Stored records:
════
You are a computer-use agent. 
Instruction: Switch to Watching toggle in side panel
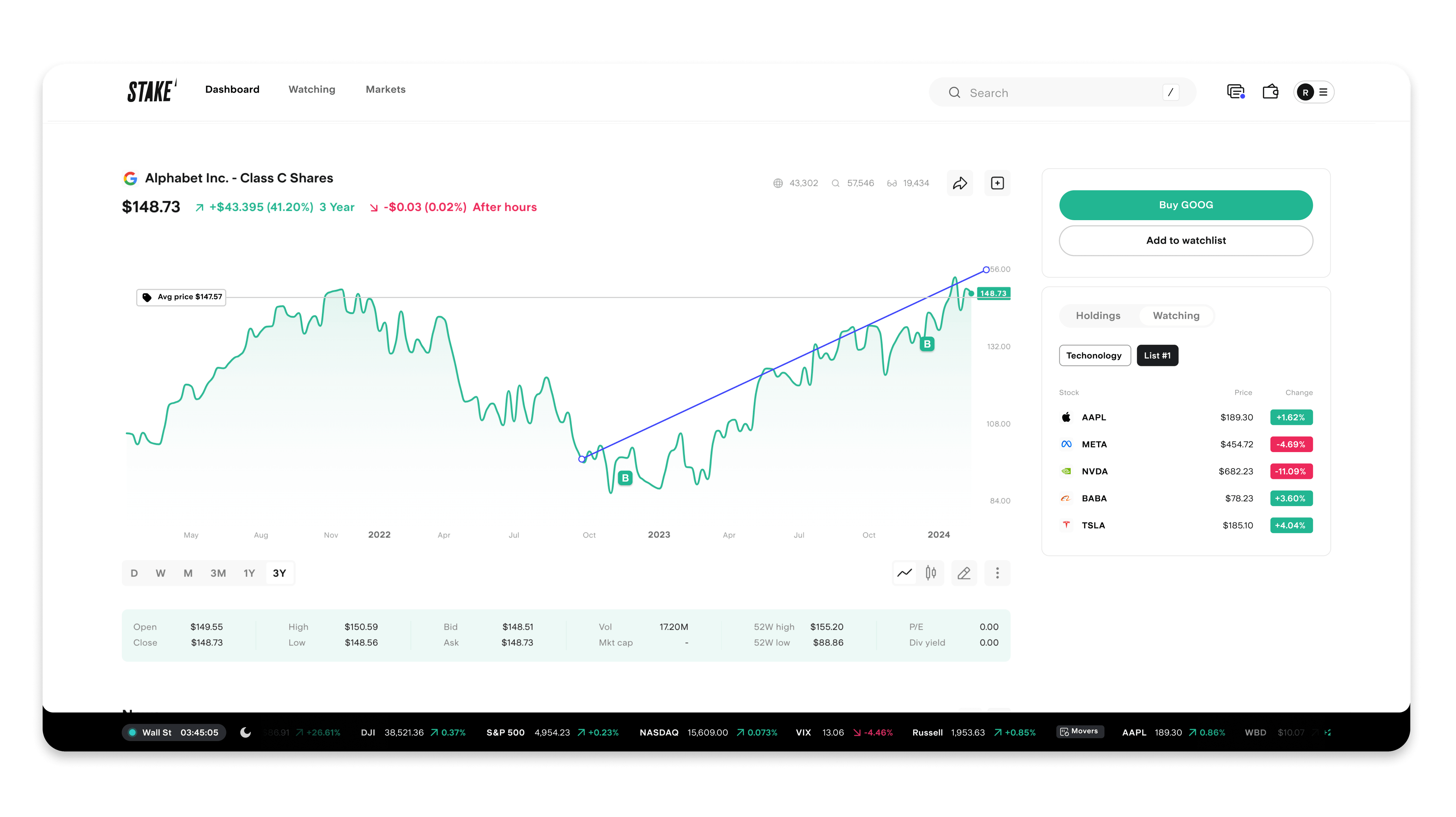pos(1176,315)
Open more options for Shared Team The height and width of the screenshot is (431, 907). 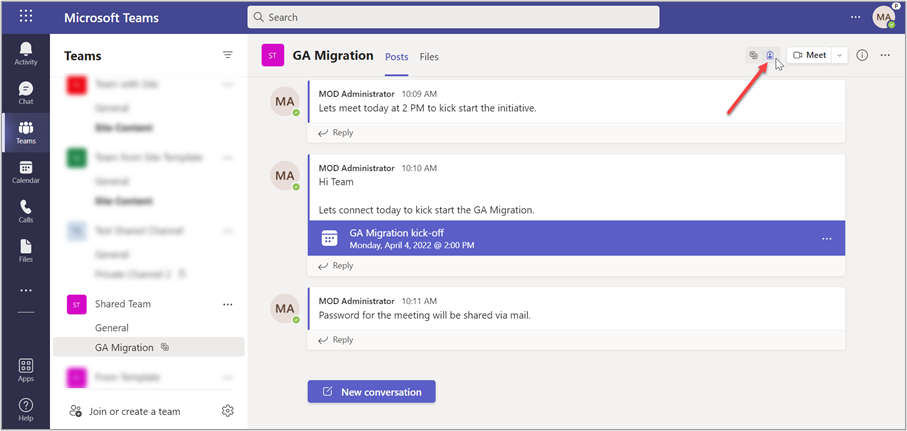228,304
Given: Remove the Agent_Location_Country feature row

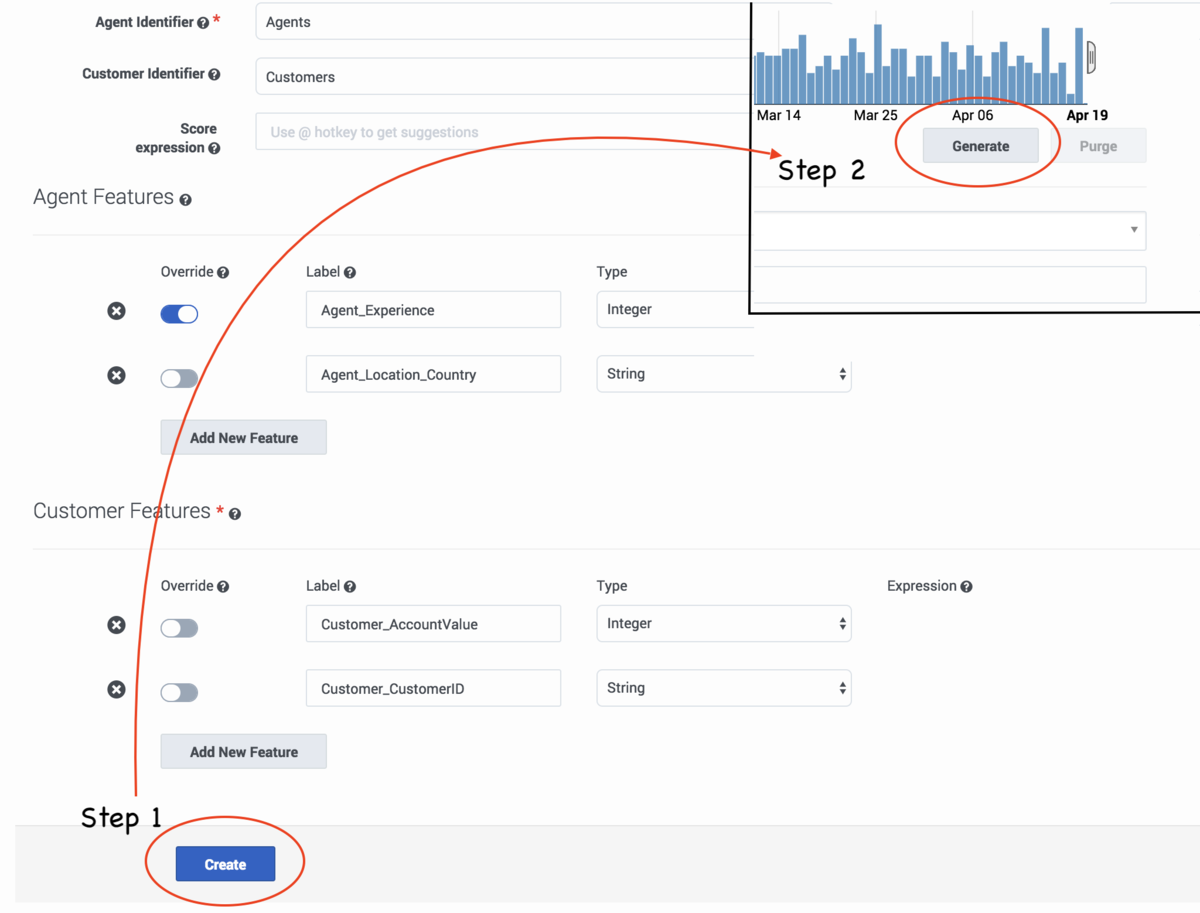Looking at the screenshot, I should click(116, 375).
════
■ TASK REQUIREMENTS ■
The answer must be an exact copy of the lines from the one containing "Given: Remove the" through the last line of the records, with no pictures included.

■ SOLVED EXERCISE ■
Given: Remove the Agent_Location_Country feature row

Looking at the screenshot, I should click(116, 375).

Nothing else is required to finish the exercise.